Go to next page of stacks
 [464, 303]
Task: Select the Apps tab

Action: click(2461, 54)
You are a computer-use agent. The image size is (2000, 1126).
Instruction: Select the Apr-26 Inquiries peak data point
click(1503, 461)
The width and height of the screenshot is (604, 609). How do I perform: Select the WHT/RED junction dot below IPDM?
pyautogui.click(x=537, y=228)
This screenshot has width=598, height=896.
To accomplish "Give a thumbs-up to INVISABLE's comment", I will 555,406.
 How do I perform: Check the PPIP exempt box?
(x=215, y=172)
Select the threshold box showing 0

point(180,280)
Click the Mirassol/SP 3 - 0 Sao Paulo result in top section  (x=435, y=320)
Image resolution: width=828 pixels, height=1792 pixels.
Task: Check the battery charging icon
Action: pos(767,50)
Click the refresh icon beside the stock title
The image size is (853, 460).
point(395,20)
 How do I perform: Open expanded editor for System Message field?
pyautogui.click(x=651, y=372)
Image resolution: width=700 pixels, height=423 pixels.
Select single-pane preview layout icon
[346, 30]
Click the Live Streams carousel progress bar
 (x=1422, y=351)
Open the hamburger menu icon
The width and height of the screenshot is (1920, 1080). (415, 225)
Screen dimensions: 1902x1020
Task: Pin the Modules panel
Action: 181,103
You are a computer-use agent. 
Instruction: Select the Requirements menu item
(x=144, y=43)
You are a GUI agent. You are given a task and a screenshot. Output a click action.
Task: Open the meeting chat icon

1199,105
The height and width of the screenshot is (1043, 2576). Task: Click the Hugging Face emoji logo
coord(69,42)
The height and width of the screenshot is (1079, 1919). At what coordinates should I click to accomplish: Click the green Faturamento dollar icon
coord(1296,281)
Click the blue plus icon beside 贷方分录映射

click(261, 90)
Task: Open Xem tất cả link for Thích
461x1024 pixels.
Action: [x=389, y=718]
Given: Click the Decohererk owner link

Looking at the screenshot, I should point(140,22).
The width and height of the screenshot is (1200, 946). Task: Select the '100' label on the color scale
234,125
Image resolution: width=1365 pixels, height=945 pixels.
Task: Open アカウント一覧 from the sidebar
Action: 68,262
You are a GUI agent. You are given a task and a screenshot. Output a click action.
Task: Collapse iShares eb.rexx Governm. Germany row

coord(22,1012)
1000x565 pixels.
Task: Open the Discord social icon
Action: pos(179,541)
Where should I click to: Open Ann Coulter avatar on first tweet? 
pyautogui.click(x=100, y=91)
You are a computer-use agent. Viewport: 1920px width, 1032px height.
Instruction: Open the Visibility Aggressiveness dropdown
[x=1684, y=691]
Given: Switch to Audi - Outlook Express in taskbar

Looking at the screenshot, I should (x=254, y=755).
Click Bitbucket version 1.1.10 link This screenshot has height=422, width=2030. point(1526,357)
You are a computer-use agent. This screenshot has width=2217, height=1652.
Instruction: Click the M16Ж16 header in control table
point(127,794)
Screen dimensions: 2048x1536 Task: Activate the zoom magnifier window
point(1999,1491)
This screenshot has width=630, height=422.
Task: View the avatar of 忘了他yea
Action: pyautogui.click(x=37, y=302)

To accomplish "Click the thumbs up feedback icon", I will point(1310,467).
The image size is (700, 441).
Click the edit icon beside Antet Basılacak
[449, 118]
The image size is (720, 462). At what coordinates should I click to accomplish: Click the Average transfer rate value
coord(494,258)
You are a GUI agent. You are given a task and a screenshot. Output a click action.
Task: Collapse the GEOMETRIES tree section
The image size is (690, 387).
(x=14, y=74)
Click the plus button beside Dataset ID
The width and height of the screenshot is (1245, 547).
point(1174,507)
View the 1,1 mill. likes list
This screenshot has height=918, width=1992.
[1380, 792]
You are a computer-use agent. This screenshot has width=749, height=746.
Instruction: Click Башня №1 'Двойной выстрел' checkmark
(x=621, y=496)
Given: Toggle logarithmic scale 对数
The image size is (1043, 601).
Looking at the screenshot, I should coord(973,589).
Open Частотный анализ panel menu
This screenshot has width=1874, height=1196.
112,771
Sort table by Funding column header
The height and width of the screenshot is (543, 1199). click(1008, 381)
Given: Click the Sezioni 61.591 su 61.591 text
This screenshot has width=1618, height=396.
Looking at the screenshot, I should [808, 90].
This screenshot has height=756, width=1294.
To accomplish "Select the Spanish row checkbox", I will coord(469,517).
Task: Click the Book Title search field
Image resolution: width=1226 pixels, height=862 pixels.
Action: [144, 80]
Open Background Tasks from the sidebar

[GIVEN PROBLEM]: Change every "How do I perform" in the records to "How can I perform" and write the lines out again, keeping everything else the same.

[PROBLEM SOLUTION]:
Go to next page of stacks
 [464, 303]
Task: Select the Apps tab

Action: click(2461, 54)
You are a computer-use agent. The image size is (2000, 1126).
Instruction: Select the Apr-26 Inquiries peak data point
click(1503, 461)
The width and height of the screenshot is (604, 609). How can I perform: Select the WHT/RED junction dot below IPDM?
pyautogui.click(x=537, y=228)
This screenshot has width=598, height=896.
To accomplish "Give a thumbs-up to INVISABLE's comment", I will 555,406.
 How can I perform: Check the PPIP exempt box?
(x=215, y=172)
Select the threshold box showing 0

point(180,280)
Click the Mirassol/SP 3 - 0 Sao Paulo result in top section  (x=435, y=320)
Image resolution: width=828 pixels, height=1792 pixels.
Task: Check the battery charging icon
Action: pos(767,50)
Click the refresh icon beside the stock title
The image size is (853, 460).
point(395,20)
 How can I perform: Open expanded editor for System Message field?
pyautogui.click(x=651, y=372)
Image resolution: width=700 pixels, height=423 pixels.
Select single-pane preview layout icon
[346, 30]
Click the Live Streams carousel progress bar
 (x=1422, y=351)
Open the hamburger menu icon
The width and height of the screenshot is (1920, 1080). (415, 225)
Screen dimensions: 1902x1020
Task: Pin the Modules panel
Action: 181,103
You are a computer-use agent. 
Instruction: Select the Requirements menu item
(x=144, y=43)
You are a GUI agent. You are given a task and a screenshot. Output a click action.
Task: Open the meeting chat icon

1199,105
The height and width of the screenshot is (1043, 2576). Task: Click the Hugging Face emoji logo
coord(69,42)
The height and width of the screenshot is (1079, 1919). At what coordinates should I click to accomplish: Click the green Faturamento dollar icon
coord(1296,281)
Click the blue plus icon beside 贷方分录映射

click(261, 90)
Task: Open Xem tất cả link for Thích
461x1024 pixels.
Action: [x=389, y=718]
Given: Click the Decohererk owner link

Looking at the screenshot, I should point(140,22).
The width and height of the screenshot is (1200, 946). Task: Select the '100' label on the color scale
234,125
Image resolution: width=1365 pixels, height=945 pixels.
Task: Open アカウント一覧 from the sidebar
Action: 68,262
You are a GUI agent. You are given a task and a screenshot. Output a click action.
Task: Collapse iShares eb.rexx Governm. Germany row

coord(22,1012)
1000x565 pixels.
Task: Open the Discord social icon
Action: pos(179,541)
Where should I click to: Open Ann Coulter avatar on first tweet? 
pyautogui.click(x=100, y=91)
You are a computer-use agent. Viewport: 1920px width, 1032px height.
Instruction: Open the Visibility Aggressiveness dropdown
[x=1684, y=691]
Given: Switch to Audi - Outlook Express in taskbar

Looking at the screenshot, I should (x=254, y=755).
Click Bitbucket version 1.1.10 link This screenshot has height=422, width=2030. point(1526,357)
You are a computer-use agent. This screenshot has width=2217, height=1652.
Instruction: Click the M16Ж16 header in control table
point(127,794)
Screen dimensions: 2048x1536 Task: Activate the zoom magnifier window
point(1999,1491)
This screenshot has width=630, height=422.
Task: View the avatar of 忘了他yea
Action: pyautogui.click(x=37, y=302)

To accomplish "Click the thumbs up feedback icon", I will point(1310,467).
The image size is (700, 441).
Click the edit icon beside Antet Basılacak
[449, 118]
The image size is (720, 462). At what coordinates should I click to accomplish: Click the Average transfer rate value
coord(494,258)
You are a GUI agent. You are given a task and a screenshot. Output a click action.
Task: Collapse the GEOMETRIES tree section
The image size is (690, 387).
(x=14, y=74)
Click the plus button beside Dataset ID
The width and height of the screenshot is (1245, 547).
point(1174,507)
View the 1,1 mill. likes list
This screenshot has height=918, width=1992.
[1380, 792]
You are a computer-use agent. This screenshot has width=749, height=746.
Instruction: Click Башня №1 'Двойной выстрел' checkmark
(x=621, y=496)
Given: Toggle logarithmic scale 对数
The image size is (1043, 601).
Looking at the screenshot, I should coord(973,589).
Open Частотный анализ panel menu
This screenshot has width=1874, height=1196.
112,771
Sort table by Funding column header
The height and width of the screenshot is (543, 1199). click(1008, 381)
Given: Click the Sezioni 61.591 su 61.591 text
This screenshot has width=1618, height=396.
Looking at the screenshot, I should [808, 90].
This screenshot has height=756, width=1294.
To accomplish "Select the Spanish row checkbox", I will coord(469,517).
Task: Click the Book Title search field
Image resolution: width=1226 pixels, height=862 pixels.
Action: [144, 80]
Open Background Tasks from the sidebar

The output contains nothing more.